▸ CONSIGNE: Recopiez les entrées en commençant à la ligne qui contient "How do I perform: Tap" et en terminant à la fin des entrées, en remplaçant "Backups" par "Settings" sans rien modifier d'autre. Omettez les images dans la réponse.

--- DONNÉES DE L'EXERCICE ---

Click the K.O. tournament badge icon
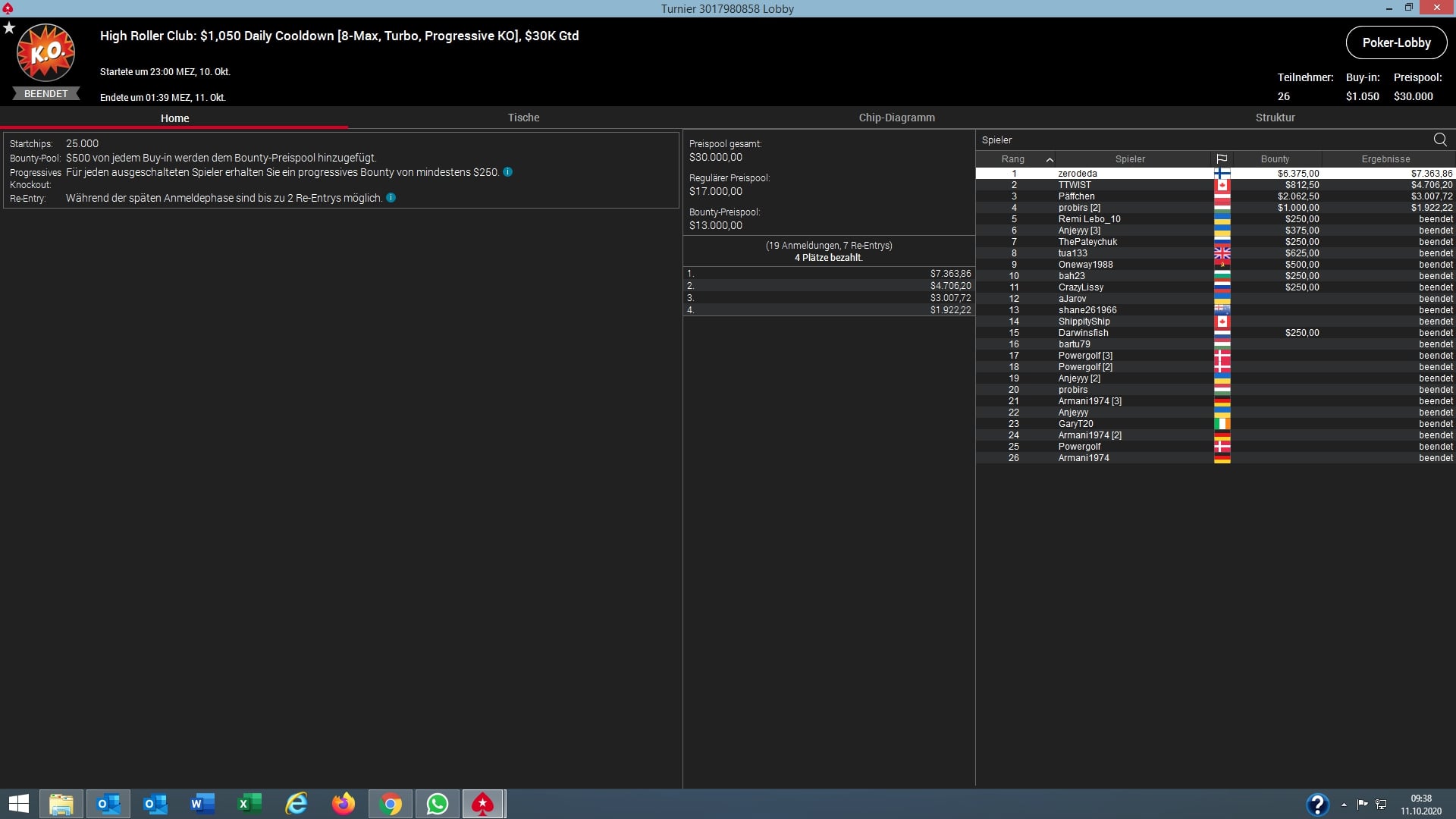The width and height of the screenshot is (1456, 819). (x=46, y=53)

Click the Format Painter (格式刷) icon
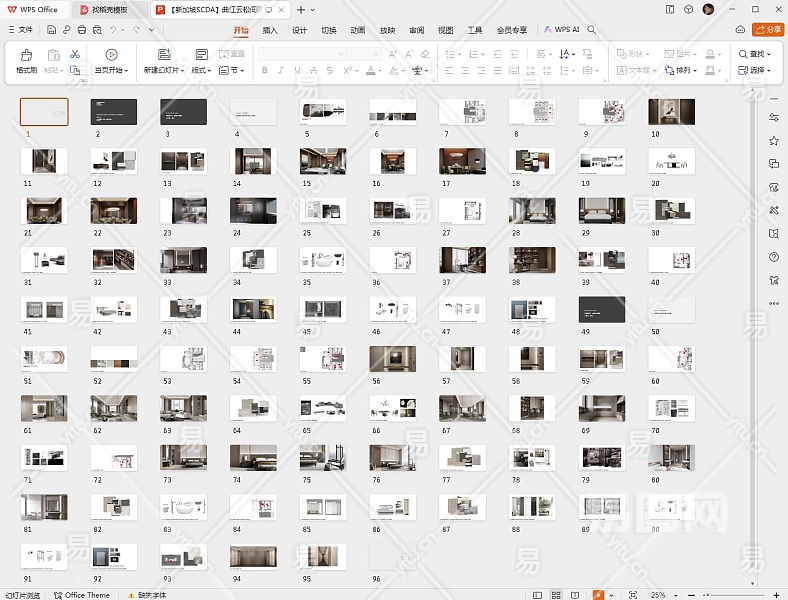26,55
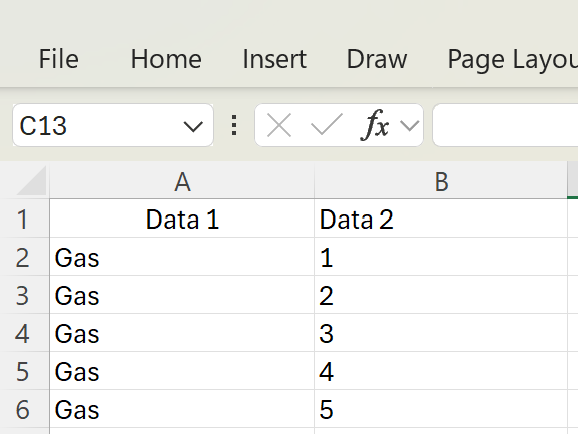Click the Enter checkmark icon in formula bar

[x=327, y=126]
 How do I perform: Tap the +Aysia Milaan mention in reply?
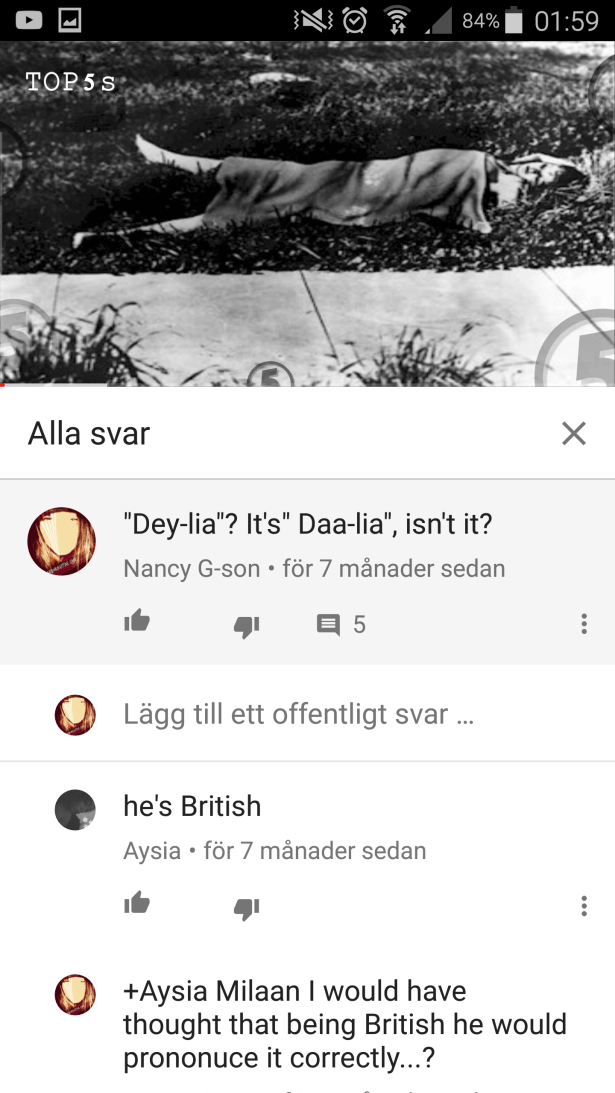[211, 991]
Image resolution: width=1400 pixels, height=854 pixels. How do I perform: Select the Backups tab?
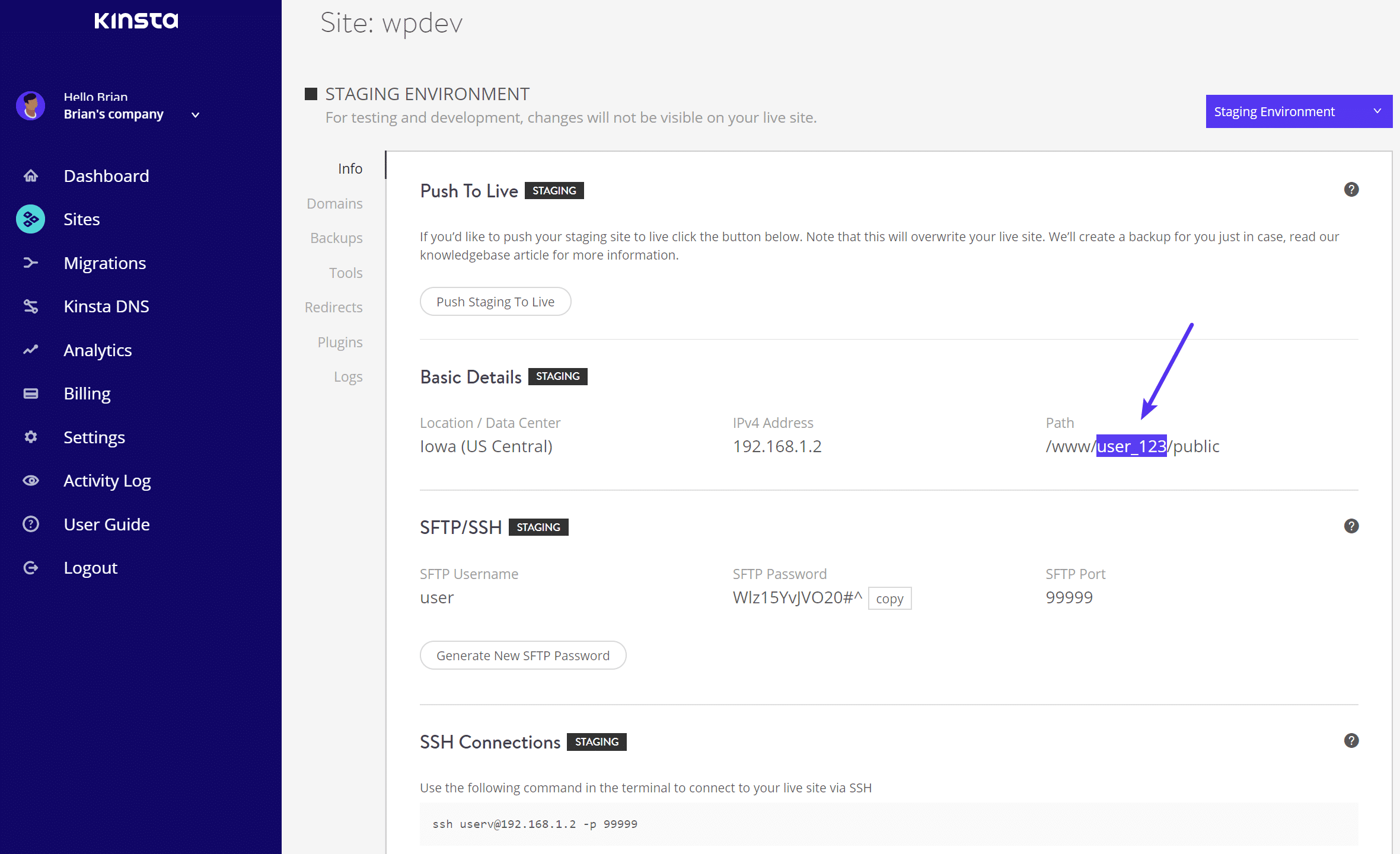[x=336, y=238]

---

▸ RÉPONSE RÉDIGÉE:
 How do I perform: Tap the +Aysia Milaan mention in reply?
[211, 991]
Image resolution: width=1400 pixels, height=854 pixels. How do I perform: Select the Settings tab?
[x=336, y=238]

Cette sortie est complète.